Preheat Oven and Prepare Vegetables: Position a rack in the center of your oven and preheat to 425°F (220°C). In a large mixing bowl, combine the diced red bell pepper, zucchini, and red onion. Drizzle with olive oil and sprinkle with oregano, smoked paprika, and black pepper. Toss until the vegetables are evenly coated.
Roast the Vegetables: Spread the seasoned vegetables in a single, even layer on a rimmed baking sheet. Roast for 20-25 minutes, tossing halfway through, until the vegetables are tender and have developed caramelized edges.
Prepare a Garnish: While the vegetables are roasting, place the crumbled feta in a small fine-mesh sieve. Rinse under cold running water for about 30 seconds. Shake gently to remove excess water and set aside.

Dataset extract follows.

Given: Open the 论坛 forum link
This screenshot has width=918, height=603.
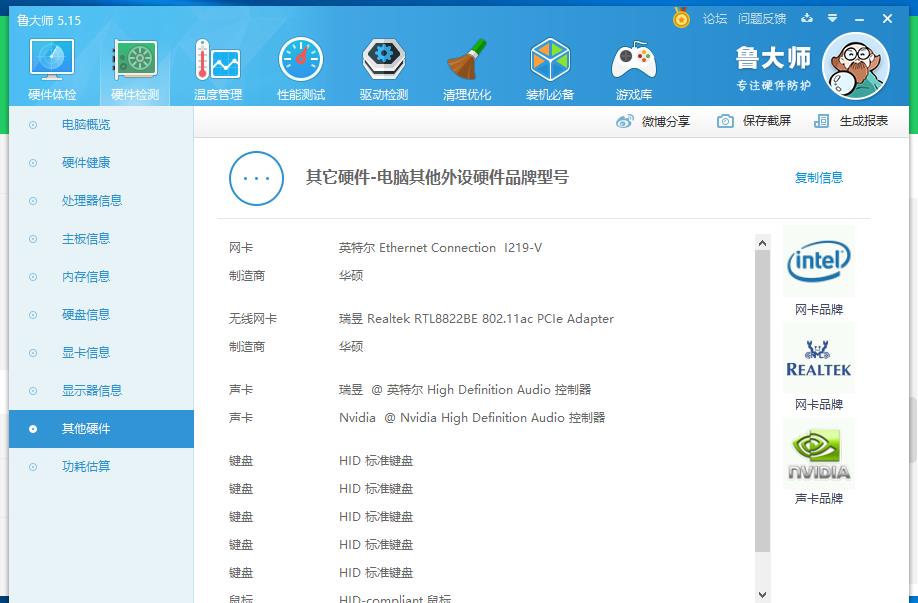Looking at the screenshot, I should pos(715,19).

Warm the Pitas: About 5 minutes before the vegetables are finished, warm the pita breads. You can toast them lightly in a toaster or place them directly on the oven rack for 2-3 minutes until warm and pliable.

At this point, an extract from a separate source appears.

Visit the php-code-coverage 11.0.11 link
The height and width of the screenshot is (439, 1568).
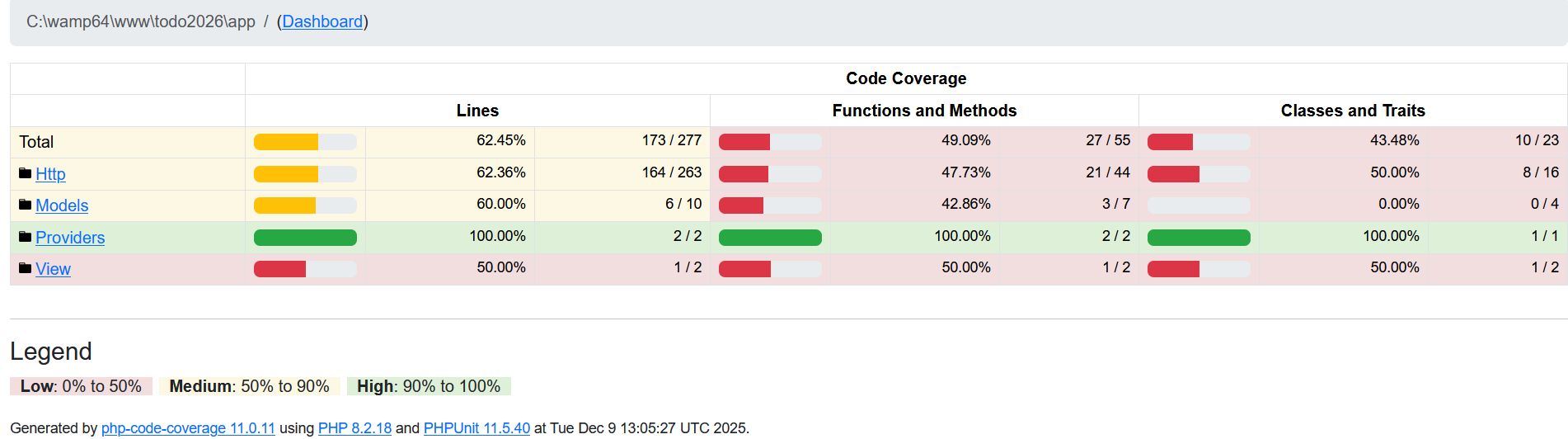coord(188,428)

Assemble the Pitas: Carefully slice each warm pita in half to create two pockets. Spread about 2 tablespoons of hummus evenly on the inside of each pita half. Fill each pocket with a generous amount of the roasted vegetables, then tuck in a handful of the fresh spinach and arugula blend.
Serve: Squeeze a wedge of fresh lemon juice over the fillings in each pocket. Top with the rinsed feta cheese and a sprinkle of fresh dill. Serve immediately.